Mysql – Where does extra bytes come from

disk-spaceMySQL

Here is my table:

+-------------+---------------+------+-----+---------+----------------+
| Field       | Type          | Null | Key | Default | Extra          |
+-------------+---------------+------+-----+---------+----------------+
| id          | int(11)       | NO   | PRI | NULL    | auto_increment |
| tckno       | bigint(20)    | YES  |     | NULL    |                |
| adid        | mediumint(9)  | NO   |     | NULL    |                |
| soyadid     | mediumint(9)  | NO   |     | NULL    |                |
| anaadid     | mediumint(9)  | NO   |     | NULL    |                |
| babaadid    | mediumint(9)  | NO   |     | NULL    |                |
| cinsiyet    | enum('E','K') | NO   |     | NULL    |                |
| dogumyeri   | mediumint(9)  | NO   |     | NULL    |                |
| dogumtarihi | date          | NO   |     | NULL    |                |
| nufusil     | tinyint(4)    | NO   |     | NULL    |                |
| nufusilce   | smallint(9)   | NO   |     | NULL    |                |
+-------------+---------------+------+-----+---------+----------------+

Now, according to https://dev.mysql.com/doc/refman/5.0/en/storage-requirements.html my row size is

id(4) + tckno(8) + next 4 rows (4*3) + cinsiyet(1) + dogumyeri(3) + dogumtarihi(3) + nufusil(1) + nufusilce(2) = 34 bytes

I should have 48166478 (row count) * 34 = 1637660252 bytes database.
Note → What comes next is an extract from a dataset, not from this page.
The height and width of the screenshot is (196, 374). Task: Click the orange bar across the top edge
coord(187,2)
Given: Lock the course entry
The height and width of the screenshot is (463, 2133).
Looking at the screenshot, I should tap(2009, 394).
But when I navigate to mysql/data/<database name> folder, I see that <table name>.idb file is 2826960896 bytes on disk. There is a discrepency of 2826960896 bytes - 1637660252 bytes ≈ 1.1GB. What is this extra data?
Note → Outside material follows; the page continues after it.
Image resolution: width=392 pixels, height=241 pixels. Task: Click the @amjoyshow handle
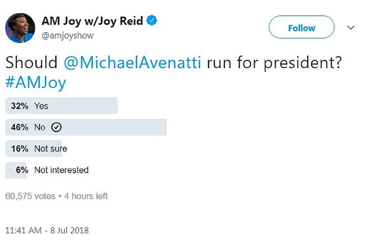68,36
Here is what I get from exporting said table

CREATE TABLE `optimumtablo` (
  `id` int(11) NOT NULL,
  `tckno` bigint(20) DEFAULT NULL,
  `adid` mediumint(9) NOT NULL,
  `soyadid` mediumint(9) NOT NULL,
  `anaadid` mediumint(9) NOT NULL,
  `babaadid` mediumint(9) NOT NULL,
  `cinsiyet` enum('E','K') NOT NULL,
  `dogumyeri` mediumint(9) NOT NULL,
  `dogumtarihi` date NOT NULL,
  `nufusil` tinyint(4) NOT NULL,
  `nufusilce` smallint(9) NOT NULL
) ENGINE=InnoDB DEFAULT CHARSET=utf8;

ALTER TABLE `optimumtablo` ADD PRIMARY KEY (`id`);

ALTER TABLE `optimumtablo` MODIFY `id` int(11) NOT NULL AUTO_INCREMENT;

This is show table status output for said table;

+--------------+--------+---------+------------+----------+----------------+-------------+-----------------+--------------+-----------+----------------+---------------------+---------------------+---------------------+-------------------+----------+----------------+---------+
| Name         | Engine | Version | Row_format | Rows     | Avg_row_length | Data_length | Max_data_length | Index_length | Data_free | Auto_increment | Create_time         | Update_time         | Check_time          | Collation         | Checksum | Create_options | Comment |
+--------------+--------+---------+------------+----------+----------------+-------------+-----------------+--------------+-----------+----------------+---------------------+---------------------+---------------------+-------------------+----------+----------------+---------+
| optimumtablo | InnoDB |      10 | Compact    | 47621825 |             57 |  2759852032 |               0 |            0 |   4194304 |       48166479 | 2015-09-11 20:53:45 | NULL                | NULL                | utf8_general_ci   |     NULL |                |         |
+--------------+--------+---------+------------+----------+----------------+-------------+-----------------+--------------+-----------+----------------+---------------------+---------------------+---------------------+-------------------+----------+----------------+---------+

Best Answer

In InnoDB, each row has, at least, the following overhead:

  • A 5 byte row header,

  • A 6 byte transaction ID,

  • A 7 byte roll pointer, which points to the segment in the redo log that contains the necessary information to reconstruct an earlier version of the row

  • A variable-length bit flag vector of size CEIL(nullable_column_count/8) which indicates whether each nullable column for that row is null (in this table, this would require 1 byte per row).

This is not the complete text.